**WORK TO COMPLETE**
Lay out the rows as a JSON list of strings, one string per line and no blank lines, starting at the line containing "You are a GUI" and ending after the line containing "This screenshot has height=896, width=1317.".

**DATASET ROWS**
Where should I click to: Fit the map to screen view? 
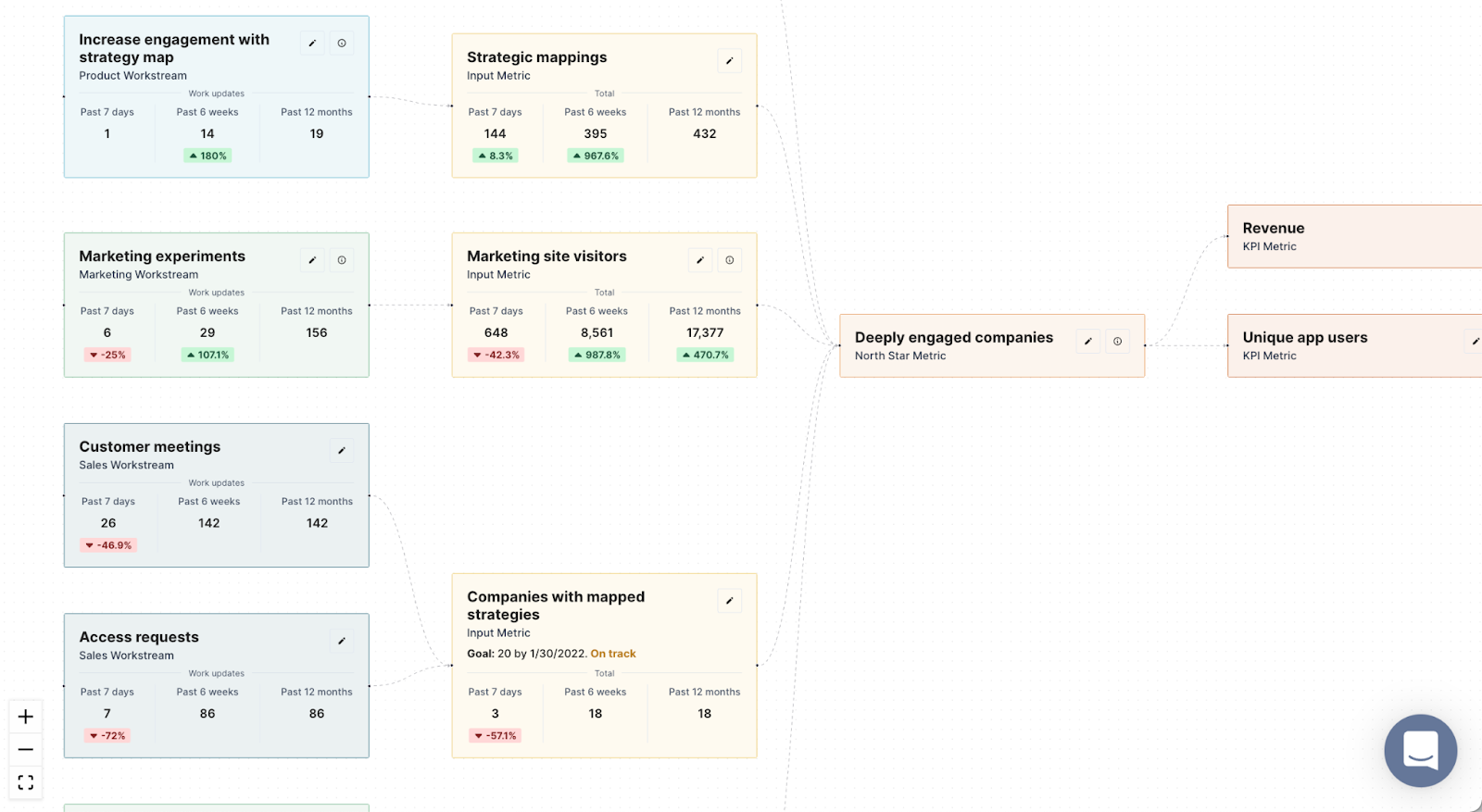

* * *

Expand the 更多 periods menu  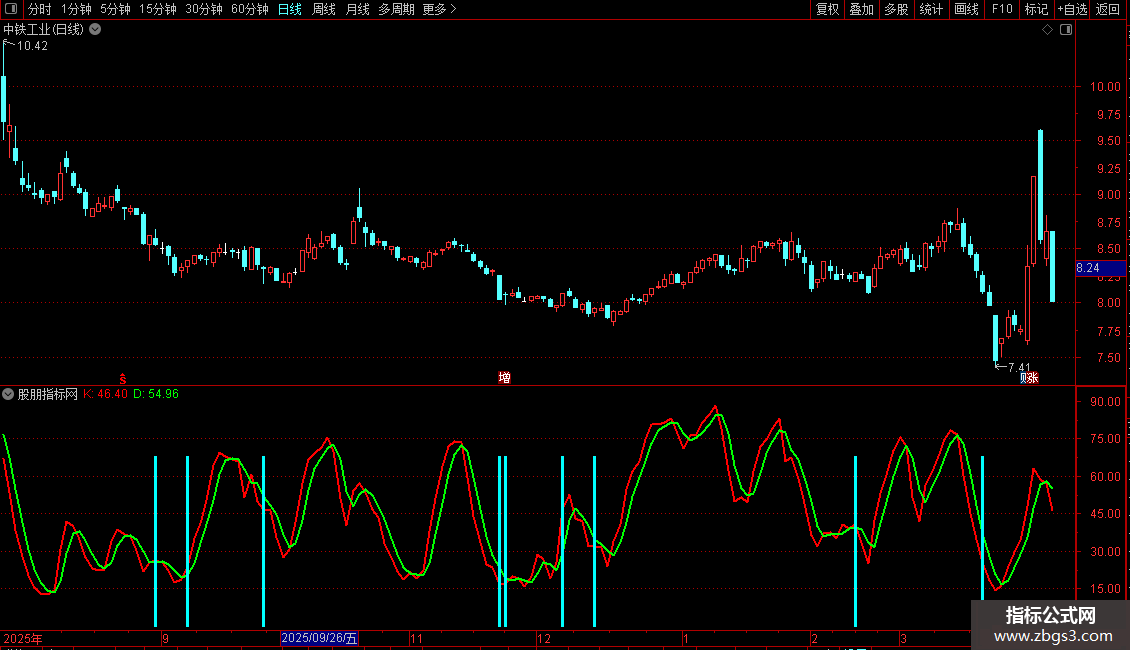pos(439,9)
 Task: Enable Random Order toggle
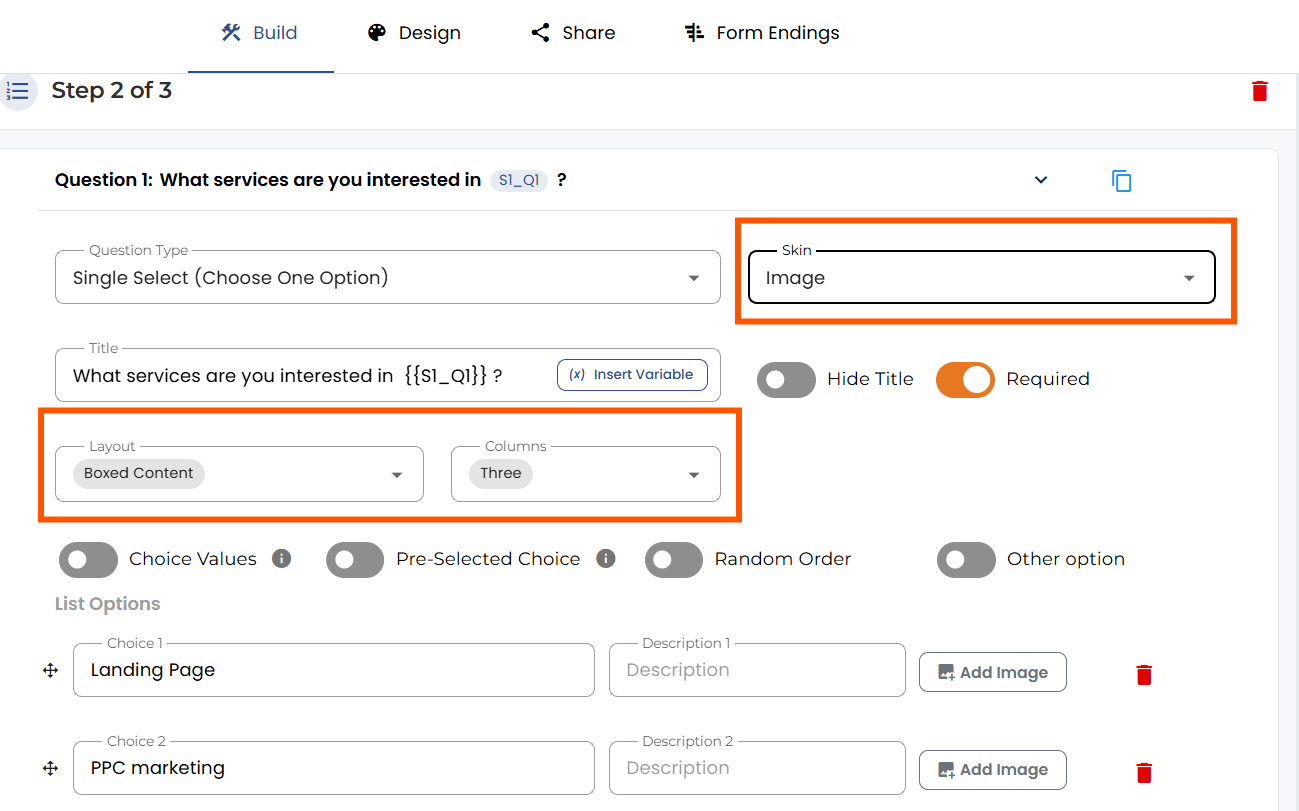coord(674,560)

* * *

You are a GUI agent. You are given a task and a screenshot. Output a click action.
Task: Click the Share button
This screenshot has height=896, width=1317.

**THE ANSWER**
[
  "You are a GUI agent. You are given a task and a screenshot. Output a click action.",
  "Task: Click the Share button",
  "This screenshot has height=896, width=1317."
]